Something that has raised its head in recent weeks through these conversations is what I think of as a “fracturing” of the workforce. Many organisations now know when they can bring people together physically, but the more challenging issue—one that can’t be solved with one-way walking systems and Perspex screens—is bringing people back together psychologically. Organisations of all sizes and across all sectors and regions have such a disparity of employee experiences of the pandemic, that creating a sense of “oneness” is a formidable task.

“That sense of ‘we’re all in this together’ has long gone,” one chief people officer reflected recently. Another, rather gloomily, added: “The kindness has left the room.” It’s being replaced with resentment (Why am I putting myself in danger every day while my colleagues sit at home on full pay?) and anxiety (Am I going to lose my job?).

We are seeing cracks appear.  There are always challenges with staff – we wouldn’t have a business if there weren’t but this crisis made things more visible and more profound. As a Covid survivor myself lets pull no punches this is a matter of life and death. 

This uniqueness of experience challenges the concept of fairness. How can you be fair and consistent when the spectrum of needs varies so dramatically? Should you even try?

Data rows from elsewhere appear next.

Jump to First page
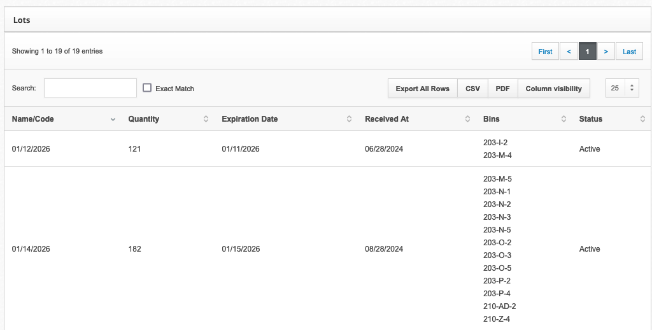Screen dimensions: 652x330 [x=545, y=51]
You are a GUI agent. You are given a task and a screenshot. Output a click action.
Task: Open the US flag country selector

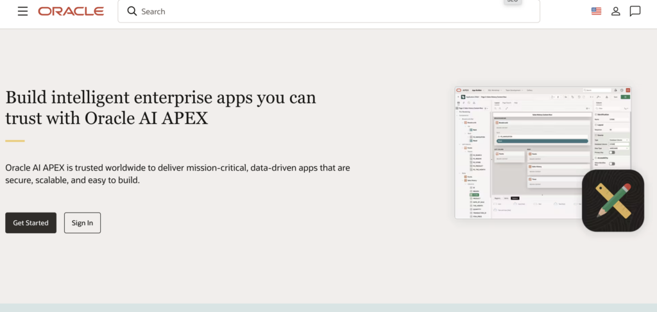[596, 11]
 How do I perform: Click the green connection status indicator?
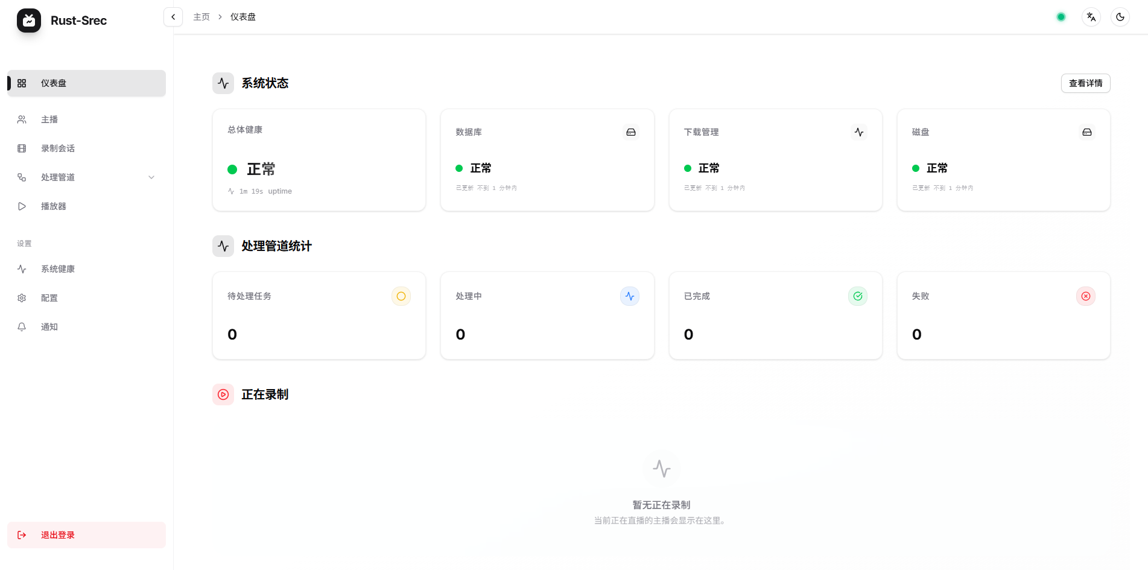click(x=1061, y=17)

  • Fed up with furlough or angry about staying on
  • Reluctant returners against those that can’t wait to get back
  • Covid casual as opposed to Covid concerned

Rather than trying to second guess the future ways of working we see the need to recognise how individual our working experiences of the pandemic have been. And more than recognise, we need to care. 

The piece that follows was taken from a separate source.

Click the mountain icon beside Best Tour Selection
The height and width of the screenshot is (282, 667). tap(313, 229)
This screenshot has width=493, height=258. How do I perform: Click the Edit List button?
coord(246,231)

As INSEAD management professor Gianpiero Petriglieri put it recently: “We need more humane leadership. We need leadership to care, with a bigger focus on community, connectivity, and bringing people together.”

Compassion and humanity will be key at all levels to knitting back together a psychologically fractured workforce. The question for leaders then, is as much about how to engender empathy, as it is about what the new, post-COVID-19 strategy should be.

As human behaviour is messy and unpredictable, there are no easy answers to solving this but being as open and inclusive as we can be, where honest conversations are welcomed. And we need to give people voice and choice. Autonomy in our ways of working is sorely lacking right now. Enforced home working, without the option to go into the office or a café for a change of scene, is not the same as flexible working, as it lacks the element of choice.

Moving forward, we are going to need to be innovative, creative, and compassionate to engage, motivate, and connect our teams. Fostering togetherness will not be easy. We can at least start by acknowledging the incongruity of experience within our workforces and building from a place of honesty and compassion.